#### Data lines
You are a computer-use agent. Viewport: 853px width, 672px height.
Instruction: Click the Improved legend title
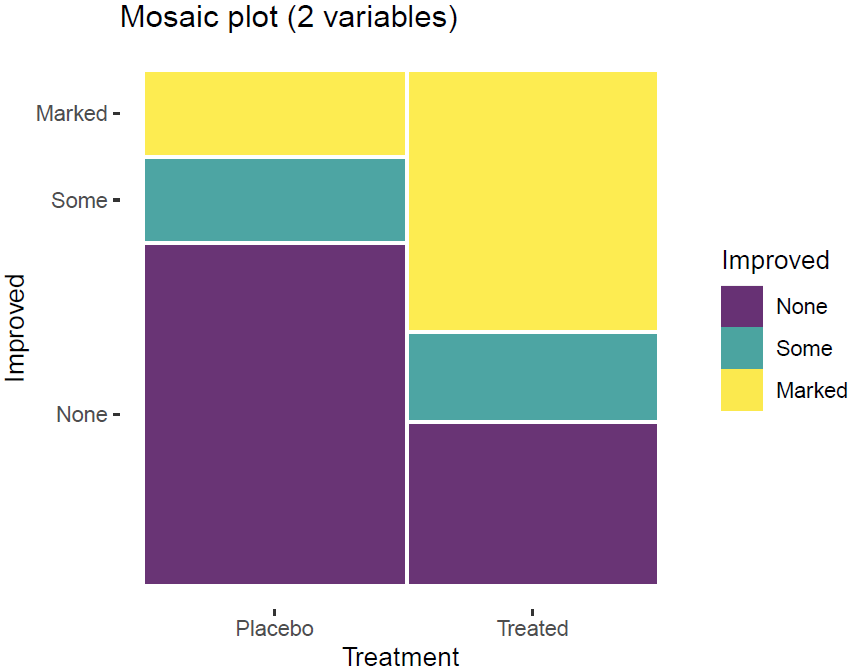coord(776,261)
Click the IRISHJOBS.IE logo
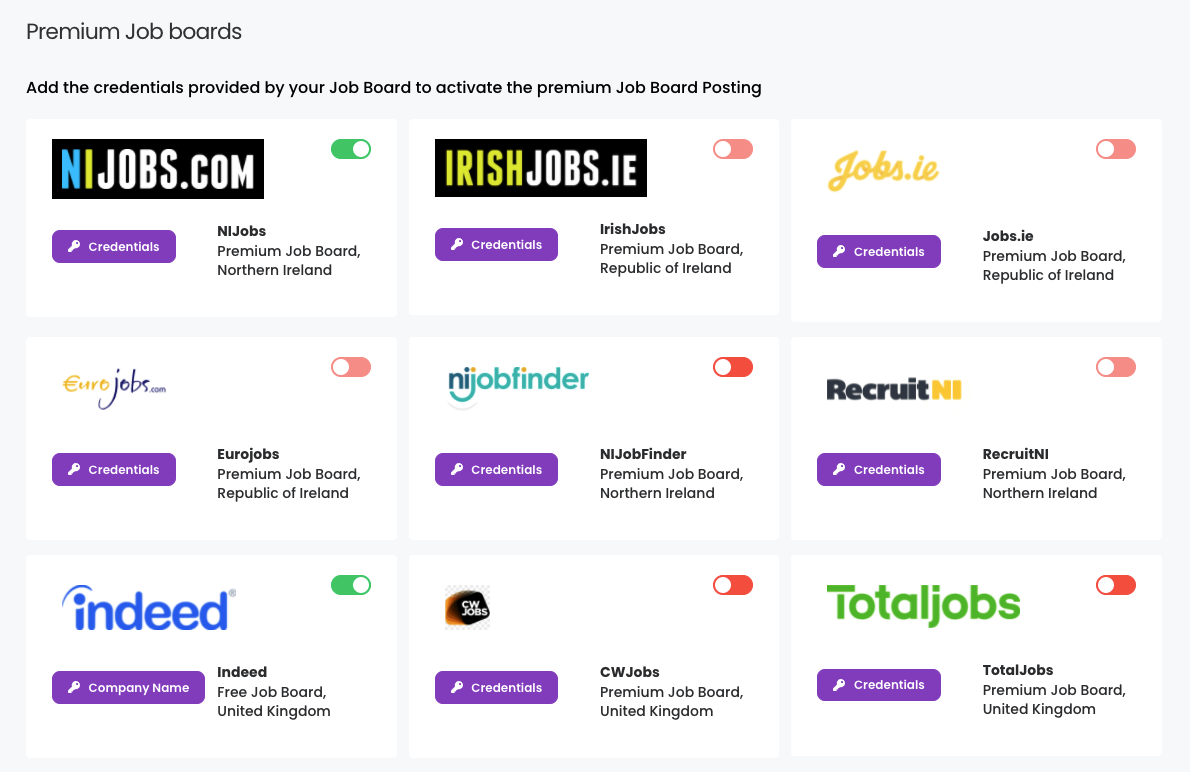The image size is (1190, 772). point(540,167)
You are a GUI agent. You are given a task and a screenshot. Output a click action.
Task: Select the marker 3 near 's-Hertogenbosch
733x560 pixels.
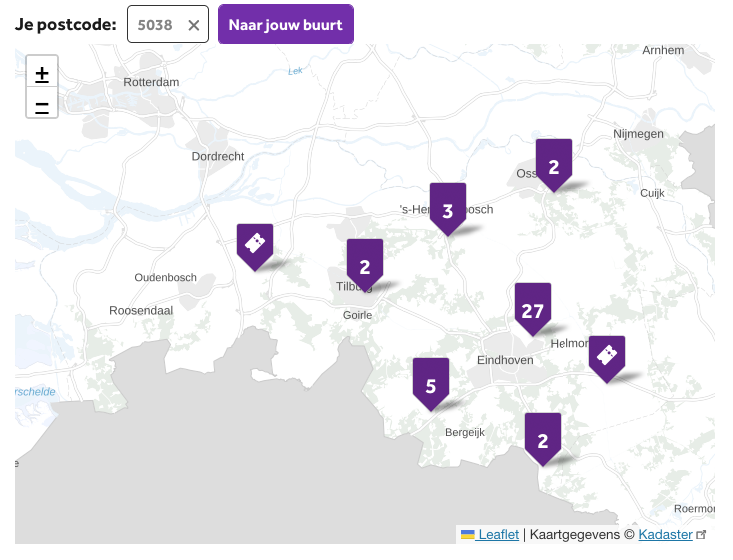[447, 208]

#### Task objective
Render every line of the records above as a numbered list, leaving out blank lines and the pictures.

#### Solution to the problem
1. You are a computer-use agent. Viewport: 853px width, 672px height.
2. Instruction: Click the Improved legend title
3. coord(776,261)
4. Click the IRISHJOBS.IE logo
5. The image size is (1190, 772). point(540,167)
6. You are a GUI agent. You are given a task and a screenshot. Output a click action.
7. Task: Select the marker 3 near 's-Hertogenbosch
8. 733x560 pixels.
9. [447, 208]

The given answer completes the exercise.